И идёт в ту дверь, из которой появилась. Сама же поворачивается к шиноби, осматривает его внимательно.
— Видная у вас палка.
— Да то берёза, чего уж тут сказать ещё, ну разве что: она прекрасна. И редка.
Баба на ходу берёт с какой-то тумбы лампу, заглядывает в неё насчёт наличия масла и даёт лампу Ратибору: держи. Доводит его до последней в коридоре комнаты, дверь которой не закрывается по причине вопиющей кривизны дверного полотна.

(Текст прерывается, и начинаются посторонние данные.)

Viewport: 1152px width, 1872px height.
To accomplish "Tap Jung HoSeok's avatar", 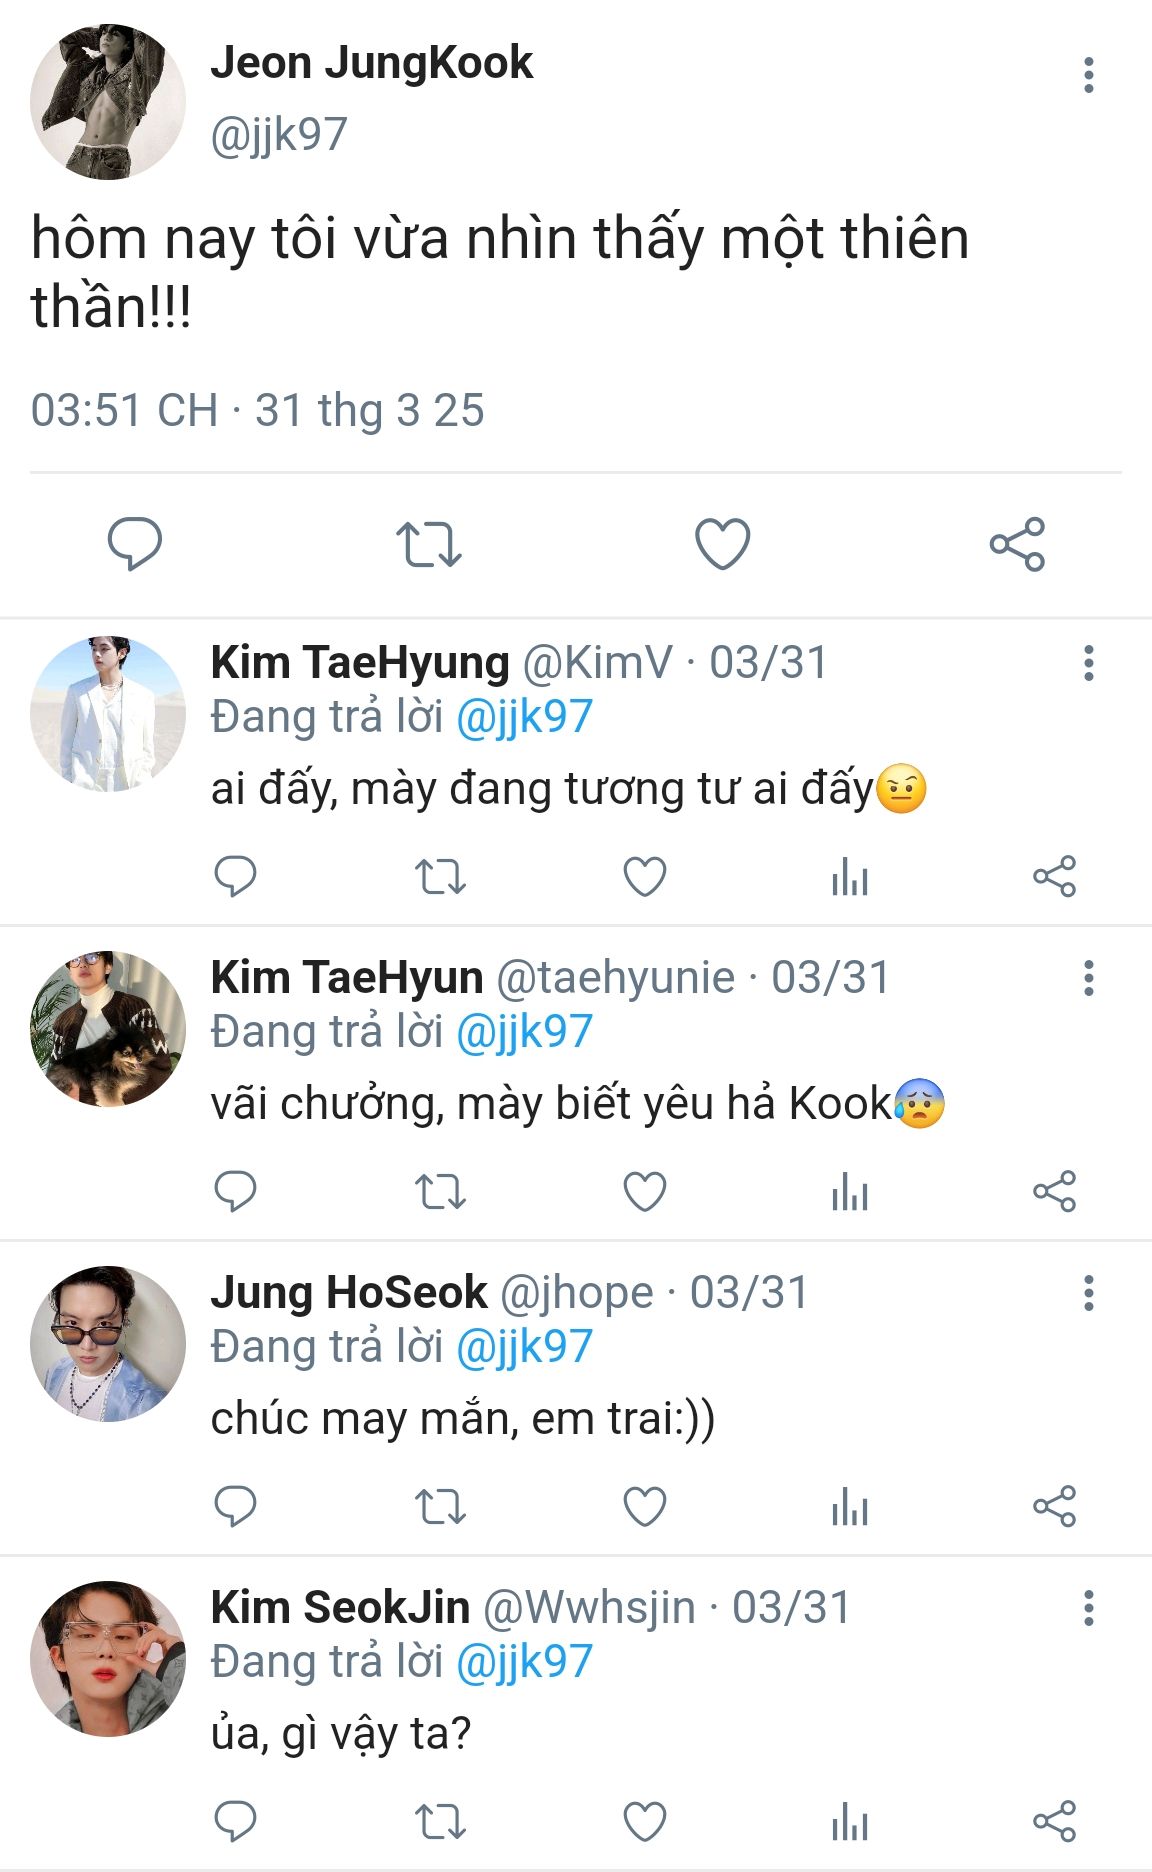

— Тута жить будете, — говорит она, а сама пытается закрыть дверь, но та и не думает вставать на положенное ей место, сколько бы женщина её ни толкала. — У, зараза, отсырело всё, все двери кривые, как руки хозяина. — ругается Монька, машет рукой и поясняет: — Да тут у него всё такое. Если бы дурень Самуил столько работал, сколько молится, то бы всё тут сияло, — она бросает безнадёжное дело с дверью. — Ладно, располагайтесь, барин, не бойтесь, у нас тут не воруют — некому тут воровать. Постояльцев один в неделю — и то хорошо.